TEXT SEGMENT
________

[iDC] Participation in Art

Trebor Scholz trebor at thing.net
Thu Apr 13 10:36:00 EDT 2006


>This idea/concept is nothing new, I would remind you...  Countless 
>mail-art projects were based on this principle, not to mention Fluxus 
>events among others (I'll leave other examples ot the historians...)

The idea is of participation in art is without question not new at all.
There have been several essays delinating a trajectory that traces
participatory elements in art since the 1960s. Dieter Daniels and Inke
Arns worked on these topics, for example.

<http://www.mediaartnet.org/themes/overview_of_media_art/communication/>
<http://www.mediaartnet.org/source-text/73/>
<http://www.mediaartnet.org/source-text/65/>

There is, however, a new quality to this type of cultural practice that
I¹d argue qualifies as leap, as a turn of sorts. This surely needs some
working through typologies of participation and different kinds of
contexts along with specific project examples. Several phenomena come
together. For one, there is, in North America, a steep increase in the
numbers of people who contribute content online. From blog entries to
book reviews, mp3 uploads, to mailing lists and wikis. At the same time,
there is a harsh decline in civic participation in the U.S. as
substantiated by Robert Putnam. This sets the stage for novel kinds of
cultural production online. More people have the media authorship skills
to contribute and sociable web media became easier to use. This
convergence of factors is not devoid of (art/media) historical
consciousness. There is a novelty to an emerging kind of cultural
production that lives of this convergence.

________

RAW DATA
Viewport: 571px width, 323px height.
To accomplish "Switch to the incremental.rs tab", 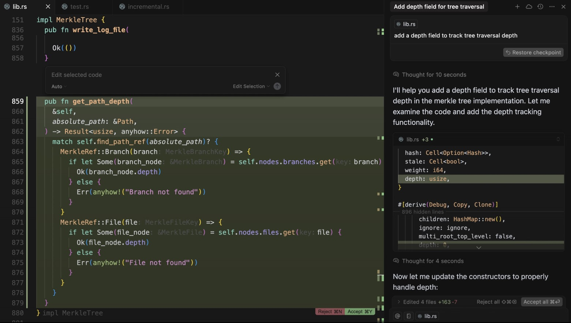I will coord(148,7).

________

EXERCISES TO COMPLETE
a. In the post on participation in art, what does the writer say sets the stage for new kinds of cultural production online? Explain in one to three sentences.
b. Write out the part of the post on participation in art from "There have been" up to and including "topics, for example.", word for word.

TASK RESULTS
a. In North America, the number of people who contribute content online is rising steeply, from blog entries and book reviews to mp3 uploads, mailing lists and wikis. At the same time, civic participation in the U.S. is falling sharply, as Robert Putnam has shown, and this combination sets the stage for new kinds of cultural production online.

b.
There have been several essays delinating a trajectory that traces
participatory elements in art since the 1960s. Dieter Daniels and Inke
Arns worked on these topics, for example.